De Blasio stood by his decision, saying McGovern's report did not comprise the entirety of City Hall's concerns about Peters. The mayor rejected Peters' characterization of his interactions with his administration, though he said it's appropriate for city officials to "debate what to do about findings."

"There are times when there is real professional discussion about specific issues and specific agencies," de Blasio said at an unrelated news conference. "That's normal. But never an attempt in any way to undermine an investigation."

Peters' letter, though, describes efforts to at least suppress findings critical of the de Blasio administration — including a bombshell November 2017 report detailing NYCHA's failure to inspect apartments for lead paint.

According to the letter, de Blasio personally called Peters in January 2017 to ask that he not release a report slamming the Administration for Children's Services. When Peters said the department had an obligation to make its findings public, the mayor accused him of "trying to bring his administration 'down,'" then said he was hanging up "before I say something I shouldn't," the letter says.

Former First Deputy Mayor Tony Shorris also asked Peters to keep other reports under wraps, according to the letter.

On Nov. 7, 2017 — the day de Blasio was elected to a second term — Shorris asked Peters over the phone not to release the NYCHA report and said Peters was obligated as a commissioner to comply, the letter says.
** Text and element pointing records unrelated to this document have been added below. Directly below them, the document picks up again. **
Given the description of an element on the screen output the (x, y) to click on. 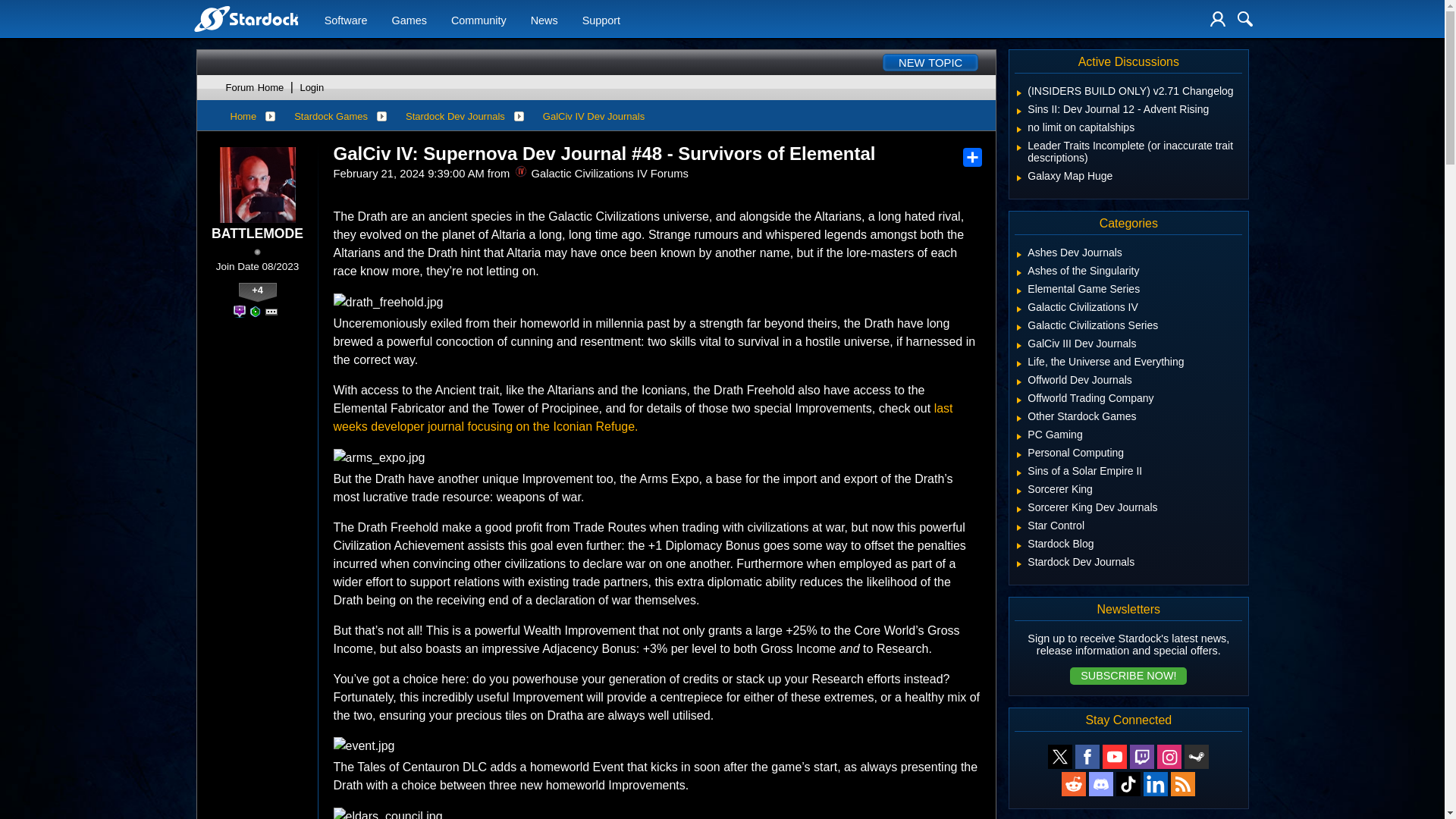
View all awards (271, 310)
Search Stardock (1244, 17)
Novice Poster - Created 5 Posts (255, 311)
Galactic Civilizations IV Forums (521, 171)
Rank: 1 (256, 251)
Login (1217, 17)
Stardock Logo (244, 18)
View BATTLEMODE's Karma (257, 292)
Received 500 clicks from shared links to a single post (239, 311)
Click user name to view more options. (256, 233)
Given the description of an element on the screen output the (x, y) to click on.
On an April 2017 call, Shorris asked that a report detailing the Department of Correction's misuse of government cars be withheld "because, in part, it would be embarrassing to the DOC Commissioner," the letter says. Peters wrote that other people later told him de Blasio and his staff "felt (he) should be more 'loyal.'"

Shorris and Corporation Counsel Zachary Carter did not object when the police official showed off his gun at a 2016 meeting about the NYPD's cooperation with DOI probes, Peters wrote. Shorris also called Peters an "a----e" for entreating the Police Department to produce documents, the letter says.
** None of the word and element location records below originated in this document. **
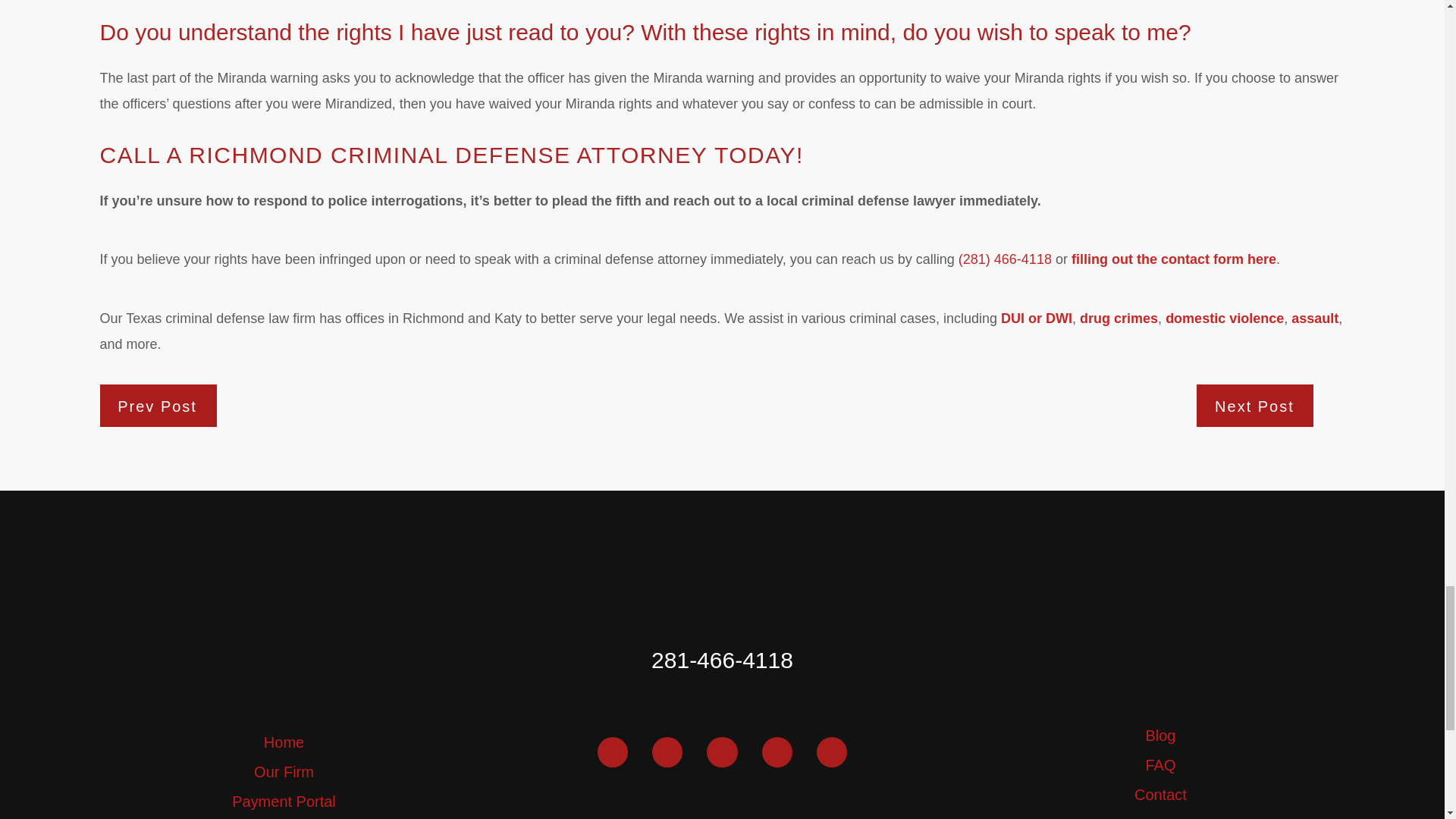
Avvo (776, 752)
Facebook (611, 752)
YouTube (721, 752)
LinkedIn (667, 752)
Yelp (831, 752)
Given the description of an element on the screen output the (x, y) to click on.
Peters rebutted McGovern's finding that he thought himself to be "above the law." He said he took the Office of the Special Commissioner of Investigation, which oversees the Department of Education, under his control in an effort to improve it.

Neither Carter nor Dean Fuleihan, the current first deputy mayor, objected when Peters briefed him on his plans to do so in February, he wrote.

But de Blasio disputed that assertion, saying Peters "did not make clear the full ramification" of the move.

"This was not the right way to do things," de Blasio said.